**** Tekstgedeelte ****
Breder bekeken: er zit nooit echt een lijn in jullie visie op vrouwenzaken. Vijf artikels over ontharing, gezichtscrème, spectaculaire make-overs en hoe dames toch dat beetje vet kunnen wegwerken, volgen naadloos op het vieren van eten van ijs uit de doos. Als toemaatje kan er nog een artikel bij over hoe spannend overspel is, en dan nog met een Echte Man. In de volgende editie getuigt een lezeres over "die feeks die m'n man afpakte", en moet een man vooral een schotelvod zijn.

Ik heb vele fantastische vrienden en vriendinnen, en ik benader hen als individuen, niet als curieuze leden van andere diersoorten die zich allemaal op dezelfde manier gedragen. Ik vind het belangrijk dat mensen zelfzeker en sterk zijn, niet dat ze zich terugtrekken in bunkers van man- of vrouwclichés om hun onzekerheden te rechtvaardigen.

Als man denk ik dat ik mag zeggen dat ik een andere man die alle tien jullie tips zou opvolgen tot op de letter, een enorme griezel zou zijn. Niet alleen zullen dit soort tips mannen die nog altijd denken dat vrouwen mythische, onverstaanbare wezens zijn, inspireren tot ongelooflijk gênante daden, het zal een ander segment van het mandom ertoe aanzetten precies het omgekeerde te doen, en lekker hatelijk en grof te zijn tegen vrouwen, zodat ze kunnen claimen dat dat rebels is. Ik heb van beiden al voorbeelden legio gezien.
**** Gegevens ****
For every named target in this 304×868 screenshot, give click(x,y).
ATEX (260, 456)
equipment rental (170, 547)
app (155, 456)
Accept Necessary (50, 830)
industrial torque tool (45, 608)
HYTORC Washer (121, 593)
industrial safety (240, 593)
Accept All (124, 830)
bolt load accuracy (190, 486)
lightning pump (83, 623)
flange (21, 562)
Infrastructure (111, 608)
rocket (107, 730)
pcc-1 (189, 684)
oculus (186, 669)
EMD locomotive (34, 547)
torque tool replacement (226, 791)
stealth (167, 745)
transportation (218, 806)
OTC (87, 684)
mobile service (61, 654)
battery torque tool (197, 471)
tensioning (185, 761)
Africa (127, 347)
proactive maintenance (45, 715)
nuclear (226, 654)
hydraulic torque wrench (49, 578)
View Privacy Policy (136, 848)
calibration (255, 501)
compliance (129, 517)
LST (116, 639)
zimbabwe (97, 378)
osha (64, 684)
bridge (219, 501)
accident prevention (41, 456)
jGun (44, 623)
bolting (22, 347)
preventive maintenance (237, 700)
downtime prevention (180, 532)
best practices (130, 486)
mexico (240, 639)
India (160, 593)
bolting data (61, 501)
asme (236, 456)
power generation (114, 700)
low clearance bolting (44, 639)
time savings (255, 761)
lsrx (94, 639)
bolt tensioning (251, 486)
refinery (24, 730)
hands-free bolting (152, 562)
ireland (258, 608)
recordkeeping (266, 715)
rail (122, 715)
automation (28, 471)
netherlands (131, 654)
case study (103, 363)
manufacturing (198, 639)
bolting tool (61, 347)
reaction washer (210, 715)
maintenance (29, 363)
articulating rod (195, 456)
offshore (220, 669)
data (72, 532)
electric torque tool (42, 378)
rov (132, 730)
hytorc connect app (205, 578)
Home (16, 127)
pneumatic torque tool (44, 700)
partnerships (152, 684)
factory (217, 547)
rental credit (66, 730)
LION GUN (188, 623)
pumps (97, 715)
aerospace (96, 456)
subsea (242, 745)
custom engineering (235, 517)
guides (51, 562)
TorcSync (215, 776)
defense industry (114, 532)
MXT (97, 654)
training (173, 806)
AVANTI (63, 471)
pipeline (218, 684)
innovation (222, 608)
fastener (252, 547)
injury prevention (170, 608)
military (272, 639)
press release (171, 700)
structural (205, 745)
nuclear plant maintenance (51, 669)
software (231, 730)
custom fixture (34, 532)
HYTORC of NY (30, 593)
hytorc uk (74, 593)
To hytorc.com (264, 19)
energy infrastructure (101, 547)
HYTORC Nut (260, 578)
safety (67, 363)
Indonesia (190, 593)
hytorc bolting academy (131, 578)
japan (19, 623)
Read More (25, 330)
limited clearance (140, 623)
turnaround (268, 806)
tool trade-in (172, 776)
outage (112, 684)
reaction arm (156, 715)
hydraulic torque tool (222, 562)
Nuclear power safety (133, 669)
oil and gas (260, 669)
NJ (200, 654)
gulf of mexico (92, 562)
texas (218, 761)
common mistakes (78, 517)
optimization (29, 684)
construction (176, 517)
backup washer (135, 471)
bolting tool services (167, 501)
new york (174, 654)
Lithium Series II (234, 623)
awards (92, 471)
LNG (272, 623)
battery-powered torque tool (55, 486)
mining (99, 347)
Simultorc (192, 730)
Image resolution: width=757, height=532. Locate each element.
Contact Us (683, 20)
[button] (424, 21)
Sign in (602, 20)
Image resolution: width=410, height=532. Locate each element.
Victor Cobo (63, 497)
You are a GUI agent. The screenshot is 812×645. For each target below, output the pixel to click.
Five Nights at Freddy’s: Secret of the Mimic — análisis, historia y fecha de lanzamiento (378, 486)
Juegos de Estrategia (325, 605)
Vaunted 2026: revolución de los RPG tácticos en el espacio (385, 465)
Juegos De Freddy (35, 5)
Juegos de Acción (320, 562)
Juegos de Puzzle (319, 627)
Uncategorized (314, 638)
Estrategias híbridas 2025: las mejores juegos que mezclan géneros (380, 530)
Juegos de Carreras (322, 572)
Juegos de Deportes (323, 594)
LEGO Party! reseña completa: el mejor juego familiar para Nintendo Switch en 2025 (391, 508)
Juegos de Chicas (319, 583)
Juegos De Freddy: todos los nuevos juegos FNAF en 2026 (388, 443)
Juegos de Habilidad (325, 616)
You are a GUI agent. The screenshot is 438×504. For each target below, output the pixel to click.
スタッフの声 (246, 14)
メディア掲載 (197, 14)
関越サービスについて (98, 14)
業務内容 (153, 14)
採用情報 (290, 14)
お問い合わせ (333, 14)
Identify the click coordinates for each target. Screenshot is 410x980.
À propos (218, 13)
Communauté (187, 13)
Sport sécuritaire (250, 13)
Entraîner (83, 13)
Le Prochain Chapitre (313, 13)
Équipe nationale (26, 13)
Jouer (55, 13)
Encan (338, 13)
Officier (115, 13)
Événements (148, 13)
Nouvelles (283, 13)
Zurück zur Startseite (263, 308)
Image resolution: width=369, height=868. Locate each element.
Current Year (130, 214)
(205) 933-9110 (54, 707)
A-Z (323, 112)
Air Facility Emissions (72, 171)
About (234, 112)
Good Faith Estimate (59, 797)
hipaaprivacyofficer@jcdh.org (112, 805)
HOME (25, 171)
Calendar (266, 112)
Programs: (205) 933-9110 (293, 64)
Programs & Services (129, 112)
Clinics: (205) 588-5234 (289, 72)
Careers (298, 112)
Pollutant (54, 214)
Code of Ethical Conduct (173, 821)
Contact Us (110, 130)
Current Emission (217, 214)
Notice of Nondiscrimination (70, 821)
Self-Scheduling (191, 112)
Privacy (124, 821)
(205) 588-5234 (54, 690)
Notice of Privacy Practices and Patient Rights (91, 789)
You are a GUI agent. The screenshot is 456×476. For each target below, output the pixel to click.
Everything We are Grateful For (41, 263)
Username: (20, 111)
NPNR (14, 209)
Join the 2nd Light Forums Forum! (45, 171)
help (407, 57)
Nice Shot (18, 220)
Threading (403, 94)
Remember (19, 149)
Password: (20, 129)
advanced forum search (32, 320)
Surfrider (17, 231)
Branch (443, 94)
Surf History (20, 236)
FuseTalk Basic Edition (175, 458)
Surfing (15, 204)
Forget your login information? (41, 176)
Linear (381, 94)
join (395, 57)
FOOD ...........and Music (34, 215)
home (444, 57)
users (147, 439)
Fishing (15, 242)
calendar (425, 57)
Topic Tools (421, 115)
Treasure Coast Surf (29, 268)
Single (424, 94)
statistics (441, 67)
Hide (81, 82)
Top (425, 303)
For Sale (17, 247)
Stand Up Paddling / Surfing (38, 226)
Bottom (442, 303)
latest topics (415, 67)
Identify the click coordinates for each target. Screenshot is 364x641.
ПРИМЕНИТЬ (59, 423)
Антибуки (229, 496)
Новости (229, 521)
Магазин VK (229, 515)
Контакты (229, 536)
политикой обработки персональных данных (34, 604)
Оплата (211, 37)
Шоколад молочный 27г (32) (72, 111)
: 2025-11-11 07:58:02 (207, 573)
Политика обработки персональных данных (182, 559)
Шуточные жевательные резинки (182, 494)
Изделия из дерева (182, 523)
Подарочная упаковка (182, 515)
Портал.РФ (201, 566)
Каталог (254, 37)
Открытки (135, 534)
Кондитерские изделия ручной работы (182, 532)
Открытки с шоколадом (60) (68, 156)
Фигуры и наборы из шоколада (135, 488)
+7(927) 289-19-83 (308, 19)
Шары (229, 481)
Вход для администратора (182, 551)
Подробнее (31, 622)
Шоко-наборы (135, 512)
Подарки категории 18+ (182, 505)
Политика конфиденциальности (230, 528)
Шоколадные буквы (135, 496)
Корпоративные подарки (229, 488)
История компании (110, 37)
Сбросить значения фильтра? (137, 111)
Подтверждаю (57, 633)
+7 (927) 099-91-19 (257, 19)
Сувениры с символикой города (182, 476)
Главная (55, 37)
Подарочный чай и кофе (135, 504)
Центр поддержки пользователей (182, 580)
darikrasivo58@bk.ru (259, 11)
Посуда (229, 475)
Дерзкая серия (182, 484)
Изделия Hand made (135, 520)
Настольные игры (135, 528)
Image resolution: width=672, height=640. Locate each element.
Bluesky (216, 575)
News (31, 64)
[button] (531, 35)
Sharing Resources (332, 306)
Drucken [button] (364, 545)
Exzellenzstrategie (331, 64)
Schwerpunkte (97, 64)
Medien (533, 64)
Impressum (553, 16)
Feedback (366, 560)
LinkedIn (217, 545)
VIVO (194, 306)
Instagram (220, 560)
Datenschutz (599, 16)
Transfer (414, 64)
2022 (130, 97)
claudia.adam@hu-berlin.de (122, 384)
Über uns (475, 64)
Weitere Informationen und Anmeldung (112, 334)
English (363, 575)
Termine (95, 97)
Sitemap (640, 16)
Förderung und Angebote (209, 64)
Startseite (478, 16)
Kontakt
****
_Schriftelijke opdracht 1:_
Haal het stuk uit de tekst over man- en vrouwclichés letterlijk over. Begin bij de woorden "Breder bekeken: er" en stop na "onzekerheden te rechtvaardigen.".
_Schriftelijke opdracht 2:_
Schrijf de tekst over man- en vrouwclichés verder, te beginnen na de laatste zin.

_Schriftelijk antwoord 1:_
Breder bekeken: er zit nooit echt een lijn in jullie visie op vrouwenzaken. Vijf artikels over ontharing, gezichtscrème, spectaculaire make-overs en hoe dames toch dat beetje vet kunnen wegwerken, volgen naadloos op het vieren van eten van ijs uit de doos. Als toemaatje kan er nog een artikel bij over hoe spannend overspel is, en dan nog met een Echte Man. In de volgende editie getuigt een lezeres over "die feeks die m'n man afpakte", en moet een man vooral een schotelvod zijn.

Ik heb vele fantastische vrienden en vriendinnen, en ik benader hen als individuen, niet als curieuze leden van andere diersoorten die zich allemaal op dezelfde manier gedragen. Ik vind het belangrijk dat mensen zelfzeker en sterk zijn, niet dat ze zich terugtrekken in bunkers van man- of vrouwclichés om hun onzekerheden te rechtvaardigen.

_Schriftelijk antwoord 2:_
O, ik zal zeker niet beweren dat mannenbladen vrijuit gaan in het promoten van ongezonde ideeën en clichés over de geslachten. Alleen koesteren die minder pretenties: het zijn seksistische bladen die grossieren in macho-onderwerpen.

Het probleem is jammer genoeg dat Flair aan een cultuur blijft meewerken die vrouwen nog steeds obsessief wil laten bezig zijn met hun uiterlijk, het behagen van mannen en, uiteindelijk, het in stand houden van de status quo tussen de seksen. Die status quo valt de dag van vandaag nog steeds negatief uit voor vrouwen. Daar ligt het echte pijnpunt.

Zeg alsjeblieft niet "we beschrijven de dingen zoals ze zijn". Jullie werken er aan mee. Jullie houden ze in stand. Jullie maken mensen - en voornamelijk jullie eigen publiek - onzeker met luie journalistiek en verkoopzucht.

Met vriendelijke groeten,
Anton

***

Note for English-speaking readers: Flair magazine is a little like Cosmopolitan (although we have that one here as well), but mainly for the Belgian and Dutch markets.

Dear Flair editors

Your magazine has long had a questionable reputation in terms of the image you're broadcasting about women and men. Your latest addition to that sad history of clichés is '10 things men ought to know about us', publish on July 11, 2013.

I understand sales figures are important and that expecting ideological consistency from an entertainment magazine is a tall order, but if you reach an audience of 700,000 readers every week, you've got to take some deontological responsibility. Your ideas and articles really influence people.

The lesson I'm learning from '10 things' is that its author draws all women as hypersensitive, jealous, insecure and frail with one broad stroke, and at the same time, seems to assume men are some sort of emotional neanderthals.

If the writer of '10 things' hasn't reached puberty yet, I'm prepared to forgive them a lot. If it's an adult person, I'm wondering what kind of planet they're coming from (please don't say Venus or Mars, that's another one of those painful clichés).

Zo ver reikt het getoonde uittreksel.